Words whose meaning has changed drastically over time

Petra enjoyed investigating <terrific> and <nice>.   She decided that a timeline for each would best tell the story of how the meaning changed over time.  If we begin by looking at terrific, we see that in 1660, it meant “frightening”.  In 1809 the meaning was more of “very great or severe” as in a terrific headache.  By 1888 it meant “excellent” as in a terrific idea!   Now when we look at nice, we see that in the 12th century it meant “careless, clumsy, poor and weak”.  By the 13th century it meant “foolish, stupid, senseless”.  How about that?  In the 1300’s it meant “fussy, fastidious”.  In the 1400’s it meant “dainty and delicate”.  In the 1500’s it meant “agreeable or delightful”.  By 1769 it was being used to mean “kind and thoughtful”.  Isn’t that a turn around in meaning?  Since learning this information, when someone uses the word nice in class,  someone else always asks, “Do you mean 12th century nice or present day nice?”  We are definitely having fun with these!

Oliver investigated the word <fabulous>.  He found out that in the early 15th century it meant “mythical and legendary”.  In the 1550’s it meant “pertaining to fable”.  In the 1600’s it took on a meaning of “incredible or enormous, immense, and amazing.”  Ever since the 1950’s it has been trivialized to merely “marvelous or terrific”.  We had a great discussion about the fact that it was trivialized in it’s meaning between the 1600’s and present day.  In the 1600’s, there must have been a feeling of awe surrounding its use that has been lost.

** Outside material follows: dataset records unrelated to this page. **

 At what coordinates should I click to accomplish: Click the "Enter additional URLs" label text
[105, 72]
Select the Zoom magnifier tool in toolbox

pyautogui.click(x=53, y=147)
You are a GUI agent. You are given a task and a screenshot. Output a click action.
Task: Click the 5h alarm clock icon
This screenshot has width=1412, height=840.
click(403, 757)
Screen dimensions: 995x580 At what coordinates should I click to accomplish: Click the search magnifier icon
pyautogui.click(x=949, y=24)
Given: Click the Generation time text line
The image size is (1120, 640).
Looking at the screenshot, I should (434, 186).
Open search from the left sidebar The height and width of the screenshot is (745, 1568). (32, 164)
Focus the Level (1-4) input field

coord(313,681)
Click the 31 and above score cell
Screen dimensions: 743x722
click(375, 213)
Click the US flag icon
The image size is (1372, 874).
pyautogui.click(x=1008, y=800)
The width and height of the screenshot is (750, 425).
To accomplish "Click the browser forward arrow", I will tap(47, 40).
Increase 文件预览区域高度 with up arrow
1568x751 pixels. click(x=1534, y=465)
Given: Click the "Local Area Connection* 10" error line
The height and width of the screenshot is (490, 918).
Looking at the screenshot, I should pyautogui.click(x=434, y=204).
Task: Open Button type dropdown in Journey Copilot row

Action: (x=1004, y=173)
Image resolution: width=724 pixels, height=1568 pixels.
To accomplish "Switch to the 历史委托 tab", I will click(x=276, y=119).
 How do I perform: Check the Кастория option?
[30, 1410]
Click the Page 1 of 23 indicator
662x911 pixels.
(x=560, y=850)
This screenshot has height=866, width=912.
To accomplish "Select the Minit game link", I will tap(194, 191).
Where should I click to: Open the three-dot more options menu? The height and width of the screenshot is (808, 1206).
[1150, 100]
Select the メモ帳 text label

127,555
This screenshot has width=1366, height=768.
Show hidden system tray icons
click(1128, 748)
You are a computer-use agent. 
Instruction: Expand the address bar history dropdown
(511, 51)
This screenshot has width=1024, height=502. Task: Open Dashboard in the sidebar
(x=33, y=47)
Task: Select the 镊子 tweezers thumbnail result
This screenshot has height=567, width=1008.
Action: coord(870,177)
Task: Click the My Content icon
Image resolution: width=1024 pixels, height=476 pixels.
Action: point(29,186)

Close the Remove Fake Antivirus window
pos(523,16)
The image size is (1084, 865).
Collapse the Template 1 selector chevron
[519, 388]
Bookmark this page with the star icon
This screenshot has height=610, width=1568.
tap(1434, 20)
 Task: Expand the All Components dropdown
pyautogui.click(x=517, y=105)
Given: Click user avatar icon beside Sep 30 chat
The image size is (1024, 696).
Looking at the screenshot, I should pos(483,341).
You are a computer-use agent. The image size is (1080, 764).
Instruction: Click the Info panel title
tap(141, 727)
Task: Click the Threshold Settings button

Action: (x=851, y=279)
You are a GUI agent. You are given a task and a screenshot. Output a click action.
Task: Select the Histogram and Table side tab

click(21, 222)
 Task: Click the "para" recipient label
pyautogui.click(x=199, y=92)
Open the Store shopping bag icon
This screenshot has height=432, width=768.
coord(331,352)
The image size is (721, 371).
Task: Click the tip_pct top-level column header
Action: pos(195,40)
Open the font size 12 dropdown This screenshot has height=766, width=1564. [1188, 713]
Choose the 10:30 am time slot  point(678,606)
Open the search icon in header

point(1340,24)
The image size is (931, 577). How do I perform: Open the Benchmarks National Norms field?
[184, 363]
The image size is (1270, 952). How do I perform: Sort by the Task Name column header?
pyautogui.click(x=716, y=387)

On the left side of Oliver’s poster, he began in the middle with the uniliteral base <f> with the denotation “say, speak, talk” (from Latin fari).  Follow the orange line to <fable> which is built from the base <f> and suffix <able>, and then to <fabulous> “that which is celebrated in fable”.  Fabulous, fabulously, and fabulousness all share the base <fabul>.  At this point, Oliver’s orange lines take you in two directions.  The line to the left takes you to the portmanteau <fantabulous>.  Oliver enjoyed looking at portmanteau words earlier this year and recognized this one right away.  The other orange line takes you to <fab> and let’s you know it is a clip of <fabulous>.  If you follow the line to the top, you’ll see the the word <fab> was popularized by reference to the Beatles!   From the discussions I had with Oliver during his research, I could easily follow his visual on the left.  I hope I’ve helped it be clear to you as well!

We put these investigations on pause when we need to.  Earlier this week I asked the students to write their own graduation speech.  But within two or three days,as students finish that, they eagerly get back to these.  Currently, there are other investigations going on as well.  I have students looking at assimilated prefixes, frequentative suffixes, and diminutive suffixes.  As you can imagine, each investigation broadens the understanding of how amazing, fascinating, and alive the English language is!  These students love investigating because they love learning!